**ZIEL DER AUFGABE**
Als was wird Gerhard Tersteegen im Textabschnitt über die Begegnung zwischen Pilatus und Jesus bezeichnet?

**TEXTABSCHNITT**
Pilatus sagte (zu Jesus): was hast du getan? Jesus antwortete: Mein Reich ist nicht von dieser Welt. … Da sprach Pilatus zu ihm: So bist du dennoch ein König? Jesus antwortete: Du sagst es: Ich bin ein König. Ich bin dazu geboren und in die Welt gekommen, dass ich die Wahrheit bezeuge. Wer aus der Wahrheit ist, der hört meine Stimme. Spricht Pilatus zu ihm: Was ist Wahrheit? Da nahm Pilatus Jesus und ließ ihn geißeln. Und die Soldaten flochten eine Krone aus Dornen und setzten sie auf sein Haupt und legten ihm ein Purpurgewand an und traten zu ihm und sprachen: Sei gegrüßt, König der Juden!, und schlugen ihm ins Gesicht. Und Pilatus ging wieder hinaus und sprach zu ihnen: Seht, ich führe ihn heraus zu euch, damit ihr erkennt, dass ich keine Schuld an ihm finde. Da kam Jesus heraus und trug die Dornenkrone und das Purpurgewand. Und Pilatus spricht zu ihnen: Sehet, welch ein Mensch! 

Sehet! – wird uns da gesagt. Augen auf! Aufgepasst, dass ihr um Himmels willen nicht verpasst, was es da zu sehen gibt. Es wäre ewig schad‘ drum, wenn eure Augen ständig bloß anderswohin gerichtet sind. Man kann blind sein – und sieht doch das Ungesehene. Und man kann gesunde Augen im Kopf haben – und läuft doch bei rot über die Kreuzung. So oder so, uns allen ist es gesagt: Sehet! „Augen, meine lieben Fensterlein “ (Gottfried Keller): es lohnt sich hinzugucken. Auf dem Schreibtisch einer früh verstorbenen Frau sah ich den Spruch des biblischen Propheten Jesaja (33,17) stehen  „Deine Augen werden den König sehen in seiner Schöne.“

Sehen wir näher hin und fragen, was geschieht, wenn wir ihn, diesen König, sehen, den „König der Juden“. Der stille Leinenweber und Liederdichter Gerhard Tersteegen hat darüber gejubelt: „Jauchzet im Himmel, frohlocket, ihr Engel in Chören, singet dem Herren, dem Heiland der Menschen zu Ehren. Sehet doch da: Gott will so freundlich, so nah, zu den Verlornen sich kehren“. Darum geht es, wenn wir unsere Augen dahin richten! Wie sollten wir da nicht jubeln!, und erst recht, wenn wir in der nächsten Strophe vernehmen: „Gott und der Sünder, die sollen zu Freunden nun werden“. Wie sollten wir uns darüber nicht freuen: Die Vergessenen sind nicht mehr vergessen, die Abgehängten sind nicht länger abgehängt, die Verlorenen sind gefunden, den Missratenen hilft ein Freund auf die Beine, die Verdammten sind von ihm umarmt.

**DATENEINTRÄGE**
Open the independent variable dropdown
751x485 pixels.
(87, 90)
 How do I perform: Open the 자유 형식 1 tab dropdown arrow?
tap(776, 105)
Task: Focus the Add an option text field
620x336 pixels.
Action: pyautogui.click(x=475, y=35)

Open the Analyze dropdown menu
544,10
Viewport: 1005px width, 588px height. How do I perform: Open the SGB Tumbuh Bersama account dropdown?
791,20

--

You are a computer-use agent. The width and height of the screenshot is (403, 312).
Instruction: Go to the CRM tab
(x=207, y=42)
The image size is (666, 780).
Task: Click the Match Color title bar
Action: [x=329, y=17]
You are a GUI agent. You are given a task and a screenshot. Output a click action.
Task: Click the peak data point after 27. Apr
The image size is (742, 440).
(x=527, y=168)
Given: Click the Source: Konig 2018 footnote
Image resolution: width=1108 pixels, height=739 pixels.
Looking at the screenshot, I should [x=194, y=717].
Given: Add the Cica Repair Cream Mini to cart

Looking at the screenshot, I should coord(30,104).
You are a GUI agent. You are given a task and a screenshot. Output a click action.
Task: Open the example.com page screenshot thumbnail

**VOLLSTÄNDIGE AUSGABE**
Gerhard Tersteegen wird als stiller Leinenweber und Liederdichter bezeichnet.